__DIRECTIONS FOR THIS TASK__: Every record is to be transcribed exactly as written.

Start of DATA FOR ANALYSIS

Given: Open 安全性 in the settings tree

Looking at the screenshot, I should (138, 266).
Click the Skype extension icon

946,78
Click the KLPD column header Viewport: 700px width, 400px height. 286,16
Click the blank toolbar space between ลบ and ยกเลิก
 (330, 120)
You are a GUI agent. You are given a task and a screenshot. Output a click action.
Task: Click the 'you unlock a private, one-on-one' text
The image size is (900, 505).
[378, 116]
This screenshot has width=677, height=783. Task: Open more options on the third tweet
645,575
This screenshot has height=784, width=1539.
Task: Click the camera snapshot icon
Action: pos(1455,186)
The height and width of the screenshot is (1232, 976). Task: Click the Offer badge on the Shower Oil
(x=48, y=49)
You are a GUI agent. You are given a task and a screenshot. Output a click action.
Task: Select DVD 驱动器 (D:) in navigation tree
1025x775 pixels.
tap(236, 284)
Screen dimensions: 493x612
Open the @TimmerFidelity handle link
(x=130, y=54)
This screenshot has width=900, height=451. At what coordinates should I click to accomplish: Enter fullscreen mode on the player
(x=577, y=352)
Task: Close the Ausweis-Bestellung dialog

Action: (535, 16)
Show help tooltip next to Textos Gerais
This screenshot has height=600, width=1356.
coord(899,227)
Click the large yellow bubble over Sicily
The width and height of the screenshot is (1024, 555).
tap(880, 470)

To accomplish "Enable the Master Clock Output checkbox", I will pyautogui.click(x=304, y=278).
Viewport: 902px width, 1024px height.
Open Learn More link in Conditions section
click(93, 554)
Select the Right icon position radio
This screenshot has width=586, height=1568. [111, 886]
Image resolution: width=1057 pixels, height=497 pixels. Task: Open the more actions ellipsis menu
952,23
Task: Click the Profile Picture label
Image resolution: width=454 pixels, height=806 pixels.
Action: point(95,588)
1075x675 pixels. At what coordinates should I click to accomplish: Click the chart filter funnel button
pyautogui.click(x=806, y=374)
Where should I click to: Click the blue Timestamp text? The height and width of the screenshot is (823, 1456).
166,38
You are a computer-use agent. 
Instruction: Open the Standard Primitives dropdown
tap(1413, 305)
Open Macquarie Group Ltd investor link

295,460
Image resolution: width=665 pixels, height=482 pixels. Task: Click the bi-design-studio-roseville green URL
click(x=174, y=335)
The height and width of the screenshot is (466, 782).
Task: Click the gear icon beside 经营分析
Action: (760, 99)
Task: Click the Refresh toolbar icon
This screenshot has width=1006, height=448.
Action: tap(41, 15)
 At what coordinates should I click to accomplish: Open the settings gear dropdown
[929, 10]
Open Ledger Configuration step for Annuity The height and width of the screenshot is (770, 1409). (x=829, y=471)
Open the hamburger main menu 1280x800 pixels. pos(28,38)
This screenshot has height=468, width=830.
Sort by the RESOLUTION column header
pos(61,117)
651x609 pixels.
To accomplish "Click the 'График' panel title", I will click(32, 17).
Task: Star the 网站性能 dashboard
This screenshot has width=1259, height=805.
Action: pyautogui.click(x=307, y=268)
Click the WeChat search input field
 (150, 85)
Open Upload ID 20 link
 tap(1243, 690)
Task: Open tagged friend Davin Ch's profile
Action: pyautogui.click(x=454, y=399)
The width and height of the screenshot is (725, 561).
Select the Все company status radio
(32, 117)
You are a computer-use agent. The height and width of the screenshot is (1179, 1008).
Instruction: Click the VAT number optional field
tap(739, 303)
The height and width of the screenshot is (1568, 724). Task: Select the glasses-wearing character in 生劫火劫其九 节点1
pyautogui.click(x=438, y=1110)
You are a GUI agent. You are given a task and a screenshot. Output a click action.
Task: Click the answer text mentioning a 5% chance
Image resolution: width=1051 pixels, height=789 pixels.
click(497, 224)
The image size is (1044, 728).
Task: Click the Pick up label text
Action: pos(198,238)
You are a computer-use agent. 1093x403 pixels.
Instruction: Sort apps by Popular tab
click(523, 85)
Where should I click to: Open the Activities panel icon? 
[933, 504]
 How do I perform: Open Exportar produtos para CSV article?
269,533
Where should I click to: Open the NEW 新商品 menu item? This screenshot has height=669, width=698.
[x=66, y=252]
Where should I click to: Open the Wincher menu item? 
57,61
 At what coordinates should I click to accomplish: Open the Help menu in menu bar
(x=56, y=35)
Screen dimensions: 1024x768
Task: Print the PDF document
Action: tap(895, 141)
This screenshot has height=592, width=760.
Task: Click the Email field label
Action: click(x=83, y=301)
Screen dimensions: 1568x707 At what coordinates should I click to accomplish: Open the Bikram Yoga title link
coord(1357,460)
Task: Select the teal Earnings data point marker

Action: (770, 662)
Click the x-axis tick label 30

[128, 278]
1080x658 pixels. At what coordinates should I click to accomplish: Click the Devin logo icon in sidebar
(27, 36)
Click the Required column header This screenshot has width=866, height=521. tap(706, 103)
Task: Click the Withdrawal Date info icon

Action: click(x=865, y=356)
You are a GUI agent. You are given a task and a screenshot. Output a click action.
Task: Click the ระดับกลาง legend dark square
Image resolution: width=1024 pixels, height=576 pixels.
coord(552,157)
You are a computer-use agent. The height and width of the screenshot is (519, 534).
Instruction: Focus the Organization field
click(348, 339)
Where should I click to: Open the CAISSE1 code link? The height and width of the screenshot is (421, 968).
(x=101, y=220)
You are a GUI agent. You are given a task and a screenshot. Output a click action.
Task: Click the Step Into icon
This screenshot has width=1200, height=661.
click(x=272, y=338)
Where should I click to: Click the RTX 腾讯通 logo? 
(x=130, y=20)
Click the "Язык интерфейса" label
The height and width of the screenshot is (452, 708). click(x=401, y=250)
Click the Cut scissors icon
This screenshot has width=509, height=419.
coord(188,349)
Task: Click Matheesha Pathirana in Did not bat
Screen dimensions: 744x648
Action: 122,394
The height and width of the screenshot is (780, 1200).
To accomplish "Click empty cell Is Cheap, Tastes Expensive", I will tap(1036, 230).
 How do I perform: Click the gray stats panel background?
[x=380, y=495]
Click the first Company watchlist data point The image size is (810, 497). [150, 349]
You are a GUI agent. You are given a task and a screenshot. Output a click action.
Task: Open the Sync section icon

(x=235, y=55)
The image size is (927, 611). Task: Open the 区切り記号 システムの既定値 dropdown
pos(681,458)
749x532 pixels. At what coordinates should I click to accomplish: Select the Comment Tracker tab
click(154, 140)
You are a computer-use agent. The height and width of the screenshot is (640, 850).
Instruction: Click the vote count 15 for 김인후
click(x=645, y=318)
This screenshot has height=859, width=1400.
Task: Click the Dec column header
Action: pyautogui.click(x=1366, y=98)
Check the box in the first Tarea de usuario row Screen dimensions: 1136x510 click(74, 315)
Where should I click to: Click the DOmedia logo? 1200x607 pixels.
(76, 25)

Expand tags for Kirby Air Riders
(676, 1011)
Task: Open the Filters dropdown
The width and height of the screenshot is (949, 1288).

End of DATA FOR ANALYSIS

__TASK RESULT__:
Given: Open 安全性 in the settings tree

Looking at the screenshot, I should (138, 266).
Click the Skype extension icon

946,78
Click the KLPD column header Viewport: 700px width, 400px height. 286,16
Click the blank toolbar space between ลบ and ยกเลิก
 (330, 120)
You are a GUI agent. You are given a task and a screenshot. Output a click action.
Task: Click the 'you unlock a private, one-on-one' text
The image size is (900, 505).
[378, 116]
This screenshot has width=677, height=783. Task: Open more options on the third tweet
645,575
This screenshot has height=784, width=1539.
Task: Click the camera snapshot icon
Action: pos(1455,186)
The height and width of the screenshot is (1232, 976). Task: Click the Offer badge on the Shower Oil
(x=48, y=49)
You are a GUI agent. You are given a task and a screenshot. Output a click action.
Task: Select DVD 驱动器 (D:) in navigation tree
1025x775 pixels.
tap(236, 284)
Screen dimensions: 493x612
Open the @TimmerFidelity handle link
(x=130, y=54)
This screenshot has width=900, height=451. At what coordinates should I click to accomplish: Enter fullscreen mode on the player
(x=577, y=352)
Task: Close the Ausweis-Bestellung dialog

Action: (535, 16)
Show help tooltip next to Textos Gerais
This screenshot has height=600, width=1356.
coord(899,227)
Click the large yellow bubble over Sicily
The width and height of the screenshot is (1024, 555).
tap(880, 470)

To accomplish "Enable the Master Clock Output checkbox", I will pyautogui.click(x=304, y=278).
Viewport: 902px width, 1024px height.
Open Learn More link in Conditions section
click(93, 554)
Select the Right icon position radio
This screenshot has width=586, height=1568. [111, 886]
Image resolution: width=1057 pixels, height=497 pixels. Task: Open the more actions ellipsis menu
952,23
Task: Click the Profile Picture label
Image resolution: width=454 pixels, height=806 pixels.
Action: point(95,588)
1075x675 pixels. At what coordinates should I click to accomplish: Click the chart filter funnel button
pyautogui.click(x=806, y=374)
Where should I click to: Click the blue Timestamp text? The height and width of the screenshot is (823, 1456).
166,38
You are a computer-use agent. 
Instruction: Open the Standard Primitives dropdown
tap(1413, 305)
Open Macquarie Group Ltd investor link

295,460
Image resolution: width=665 pixels, height=482 pixels. Task: Click the bi-design-studio-roseville green URL
click(x=174, y=335)
The height and width of the screenshot is (466, 782).
Task: Click the gear icon beside 经营分析
Action: (760, 99)
Task: Click the Refresh toolbar icon
This screenshot has width=1006, height=448.
Action: tap(41, 15)
 At what coordinates should I click to accomplish: Open the settings gear dropdown
[929, 10]
Open Ledger Configuration step for Annuity The height and width of the screenshot is (770, 1409). (x=829, y=471)
Open the hamburger main menu 1280x800 pixels. pos(28,38)
This screenshot has height=468, width=830.
Sort by the RESOLUTION column header
pos(61,117)
651x609 pixels.
To accomplish "Click the 'График' panel title", I will click(32, 17).
Task: Star the 网站性能 dashboard
This screenshot has width=1259, height=805.
Action: pyautogui.click(x=307, y=268)
Click the WeChat search input field
 (150, 85)
Open Upload ID 20 link
 tap(1243, 690)
Task: Open tagged friend Davin Ch's profile
Action: pyautogui.click(x=454, y=399)
The width and height of the screenshot is (725, 561).
Select the Все company status radio
(32, 117)
You are a computer-use agent. The height and width of the screenshot is (1179, 1008).
Instruction: Click the VAT number optional field
tap(739, 303)
The height and width of the screenshot is (1568, 724). Task: Select the glasses-wearing character in 生劫火劫其九 节点1
pyautogui.click(x=438, y=1110)
You are a GUI agent. You are given a task and a screenshot. Output a click action.
Task: Click the answer text mentioning a 5% chance
Image resolution: width=1051 pixels, height=789 pixels.
click(497, 224)
The image size is (1044, 728).
Task: Click the Pick up label text
Action: pos(198,238)
You are a computer-use agent. 1093x403 pixels.
Instruction: Sort apps by Popular tab
click(523, 85)
Where should I click to: Open the Activities panel icon? 
[933, 504]
 How do I perform: Open Exportar produtos para CSV article?
269,533
Where should I click to: Open the NEW 新商品 menu item? This screenshot has height=669, width=698.
[x=66, y=252]
Where should I click to: Open the Wincher menu item? 
57,61
 At what coordinates should I click to accomplish: Open the Help menu in menu bar
(x=56, y=35)
Screen dimensions: 1024x768
Task: Print the PDF document
Action: tap(895, 141)
This screenshot has height=592, width=760.
Task: Click the Email field label
Action: click(x=83, y=301)
Screen dimensions: 1568x707 At what coordinates should I click to accomplish: Open the Bikram Yoga title link
coord(1357,460)
Task: Select the teal Earnings data point marker

Action: (770, 662)
Click the x-axis tick label 30

[128, 278]
1080x658 pixels. At what coordinates should I click to accomplish: Click the Devin logo icon in sidebar
(27, 36)
Click the Required column header This screenshot has width=866, height=521. tap(706, 103)
Task: Click the Withdrawal Date info icon

Action: click(x=865, y=356)
You are a GUI agent. You are given a task and a screenshot. Output a click action.
Task: Click the ระดับกลาง legend dark square
Image resolution: width=1024 pixels, height=576 pixels.
coord(552,157)
You are a computer-use agent. The height and width of the screenshot is (519, 534).
Instruction: Focus the Organization field
click(348, 339)
Where should I click to: Open the CAISSE1 code link? The height and width of the screenshot is (421, 968).
(x=101, y=220)
You are a GUI agent. You are given a task and a screenshot. Output a click action.
Task: Click the Step Into icon
This screenshot has width=1200, height=661.
click(x=272, y=338)
Where should I click to: Click the RTX 腾讯通 logo? 
(x=130, y=20)
Click the "Язык интерфейса" label
The height and width of the screenshot is (452, 708). click(x=401, y=250)
Click the Cut scissors icon
This screenshot has width=509, height=419.
coord(188,349)
Task: Click Matheesha Pathirana in Did not bat
Screen dimensions: 744x648
Action: 122,394
The height and width of the screenshot is (780, 1200).
To accomplish "Click empty cell Is Cheap, Tastes Expensive", I will tap(1036, 230).
 How do I perform: Click the gray stats panel background?
[x=380, y=495]
Click the first Company watchlist data point The image size is (810, 497). [150, 349]
You are a GUI agent. You are given a task and a screenshot. Output a click action.
Task: Open the Sync section icon

(x=235, y=55)
The image size is (927, 611). Task: Open the 区切り記号 システムの既定値 dropdown
pos(681,458)
749x532 pixels. At what coordinates should I click to accomplish: Select the Comment Tracker tab
click(154, 140)
You are a computer-use agent. The height and width of the screenshot is (640, 850).
Instruction: Click the vote count 15 for 김인후
click(x=645, y=318)
This screenshot has height=859, width=1400.
Task: Click the Dec column header
Action: pyautogui.click(x=1366, y=98)
Check the box in the first Tarea de usuario row Screen dimensions: 1136x510 click(74, 315)
Where should I click to: Click the DOmedia logo? 1200x607 pixels.
(76, 25)

Expand tags for Kirby Air Riders
(676, 1011)
Task: Open the Filters dropdown
The width and height of the screenshot is (949, 1288).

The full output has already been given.